Work instructions:
Each line of the data must be set down again without a single difference.

Stored data
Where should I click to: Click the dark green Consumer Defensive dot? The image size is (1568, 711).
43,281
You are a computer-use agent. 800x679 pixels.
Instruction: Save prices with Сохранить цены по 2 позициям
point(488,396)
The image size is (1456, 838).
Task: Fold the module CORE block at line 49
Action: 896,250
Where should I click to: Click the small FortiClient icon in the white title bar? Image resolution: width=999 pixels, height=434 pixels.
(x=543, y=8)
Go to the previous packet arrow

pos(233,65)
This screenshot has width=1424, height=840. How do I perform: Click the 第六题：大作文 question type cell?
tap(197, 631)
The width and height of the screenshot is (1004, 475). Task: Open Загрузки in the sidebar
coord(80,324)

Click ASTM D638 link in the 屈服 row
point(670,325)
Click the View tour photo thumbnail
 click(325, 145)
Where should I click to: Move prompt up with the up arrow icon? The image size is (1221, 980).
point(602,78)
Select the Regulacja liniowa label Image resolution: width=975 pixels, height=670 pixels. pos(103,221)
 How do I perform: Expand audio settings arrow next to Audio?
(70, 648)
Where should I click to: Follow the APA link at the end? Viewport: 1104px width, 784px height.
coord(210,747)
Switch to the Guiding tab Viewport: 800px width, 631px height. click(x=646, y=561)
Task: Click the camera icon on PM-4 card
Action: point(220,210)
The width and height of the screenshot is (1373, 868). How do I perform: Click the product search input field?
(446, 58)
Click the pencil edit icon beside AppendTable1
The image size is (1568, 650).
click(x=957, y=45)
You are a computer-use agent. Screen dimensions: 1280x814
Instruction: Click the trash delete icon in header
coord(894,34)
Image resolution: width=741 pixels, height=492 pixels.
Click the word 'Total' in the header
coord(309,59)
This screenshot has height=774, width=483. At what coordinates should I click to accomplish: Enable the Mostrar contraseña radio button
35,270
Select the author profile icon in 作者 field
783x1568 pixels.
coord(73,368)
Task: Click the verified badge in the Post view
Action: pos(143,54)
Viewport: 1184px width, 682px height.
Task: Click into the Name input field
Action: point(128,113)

Task answer:
Where should I click to: Click the dark green Consumer Defensive dot? The image size is (1568, 711).
43,281
You are a computer-use agent. 800x679 pixels.
Instruction: Save prices with Сохранить цены по 2 позициям
point(488,396)
The image size is (1456, 838).
Task: Fold the module CORE block at line 49
Action: 896,250
Where should I click to: Click the small FortiClient icon in the white title bar? Image resolution: width=999 pixels, height=434 pixels.
(x=543, y=8)
Go to the previous packet arrow

pos(233,65)
This screenshot has width=1424, height=840. How do I perform: Click the 第六题：大作文 question type cell?
tap(197, 631)
The width and height of the screenshot is (1004, 475). Task: Open Загрузки in the sidebar
coord(80,324)

Click ASTM D638 link in the 屈服 row
point(670,325)
Click the View tour photo thumbnail
 click(325, 145)
Where should I click to: Move prompt up with the up arrow icon? The image size is (1221, 980).
point(602,78)
Select the Regulacja liniowa label Image resolution: width=975 pixels, height=670 pixels. pos(103,221)
 How do I perform: Expand audio settings arrow next to Audio?
(70, 648)
Where should I click to: Follow the APA link at the end? Viewport: 1104px width, 784px height.
coord(210,747)
Switch to the Guiding tab Viewport: 800px width, 631px height. click(x=646, y=561)
Task: Click the camera icon on PM-4 card
Action: point(220,210)
The width and height of the screenshot is (1373, 868). How do I perform: Click the product search input field?
(446, 58)
Click the pencil edit icon beside AppendTable1
The image size is (1568, 650).
click(x=957, y=45)
You are a computer-use agent. Screen dimensions: 1280x814
Instruction: Click the trash delete icon in header
coord(894,34)
Image resolution: width=741 pixels, height=492 pixels.
Click the word 'Total' in the header
coord(309,59)
This screenshot has height=774, width=483. At what coordinates should I click to accomplish: Enable the Mostrar contraseña radio button
35,270
Select the author profile icon in 作者 field
783x1568 pixels.
coord(73,368)
Task: Click the verified badge in the Post view
Action: pos(143,54)
Viewport: 1184px width, 682px height.
Task: Click into the Name input field
Action: point(128,113)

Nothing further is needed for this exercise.